I often talk about how a person is a person until hired, then they become an employee. Once IT gets ahold of them, they become a user. And this link between being a person and a user gets lost. At its core, this is the goal of identity management, to understand that user as a person/employee.
Think about that person for a second, how many user accounts does each person have? In each system, there is one. And in many cases, each person could have multiple Active Directory accounts. How do you correlate them? How do you lump all of these user accounts into a person? A metadirectory.
With a metadirectory, or the person directory as we call it, you can correlate all of the identities and all of the identity information into one person. The key is to have a key, or keys if necessary.
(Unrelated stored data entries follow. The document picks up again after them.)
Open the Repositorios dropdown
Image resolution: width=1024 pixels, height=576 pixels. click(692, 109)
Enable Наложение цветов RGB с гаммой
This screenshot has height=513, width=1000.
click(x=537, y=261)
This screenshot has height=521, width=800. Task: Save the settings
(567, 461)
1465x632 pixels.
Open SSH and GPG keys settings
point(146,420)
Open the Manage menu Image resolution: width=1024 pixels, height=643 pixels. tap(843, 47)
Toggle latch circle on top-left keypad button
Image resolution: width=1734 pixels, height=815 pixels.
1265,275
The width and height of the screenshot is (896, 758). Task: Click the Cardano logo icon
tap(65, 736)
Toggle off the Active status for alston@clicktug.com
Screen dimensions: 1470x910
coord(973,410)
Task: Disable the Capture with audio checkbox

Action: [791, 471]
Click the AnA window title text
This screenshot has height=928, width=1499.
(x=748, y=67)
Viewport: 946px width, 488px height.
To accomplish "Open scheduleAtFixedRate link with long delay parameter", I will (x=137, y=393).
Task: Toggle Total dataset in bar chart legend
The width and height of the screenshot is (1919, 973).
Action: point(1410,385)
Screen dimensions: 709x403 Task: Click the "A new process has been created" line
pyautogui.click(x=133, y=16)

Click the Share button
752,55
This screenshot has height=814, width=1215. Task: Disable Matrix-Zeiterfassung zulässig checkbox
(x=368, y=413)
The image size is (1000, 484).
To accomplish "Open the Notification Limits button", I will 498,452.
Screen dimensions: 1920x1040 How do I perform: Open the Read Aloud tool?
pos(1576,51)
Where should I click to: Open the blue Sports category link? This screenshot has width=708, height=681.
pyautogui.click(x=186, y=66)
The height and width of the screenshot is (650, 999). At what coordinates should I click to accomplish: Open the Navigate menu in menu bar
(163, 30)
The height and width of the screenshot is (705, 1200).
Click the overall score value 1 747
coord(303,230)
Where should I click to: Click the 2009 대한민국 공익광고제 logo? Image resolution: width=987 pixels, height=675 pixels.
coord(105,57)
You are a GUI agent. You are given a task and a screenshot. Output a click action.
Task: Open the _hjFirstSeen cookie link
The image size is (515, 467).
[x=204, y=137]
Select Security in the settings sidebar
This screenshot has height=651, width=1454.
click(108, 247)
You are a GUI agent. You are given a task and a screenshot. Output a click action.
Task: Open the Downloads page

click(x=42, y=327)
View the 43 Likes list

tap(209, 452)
The metadirectory inventories all of these systems with all of these user accounts and logs changes, creating an up-to-date person.
And, of course, this is where it gets fun. Once you have this person with all of his identity information in the metadirectory, you can now authenticate against this directory, creating a federated single sign on to any of your connected applications, even in the cloud! The roles that you create can apply to each application, creating a true RBAC environment. Provisioning and de-provisioning are built into each application automatically; people are productive immediately.
Now, do you want to have to code each and every attribute synchronization? No. You need a WYSIWYG synchronization engine that defines workflows of what goes where. Which system is authoritative? The best and simplest example is HR and AD...HR is authoritative for everything but email address...so you send identity information to Active Directory from your HRIS, provision an Exchange account, and shoot that email address back to HR.
Make your users people again, give them the correct access, unify and correlate their identity to make them whole again.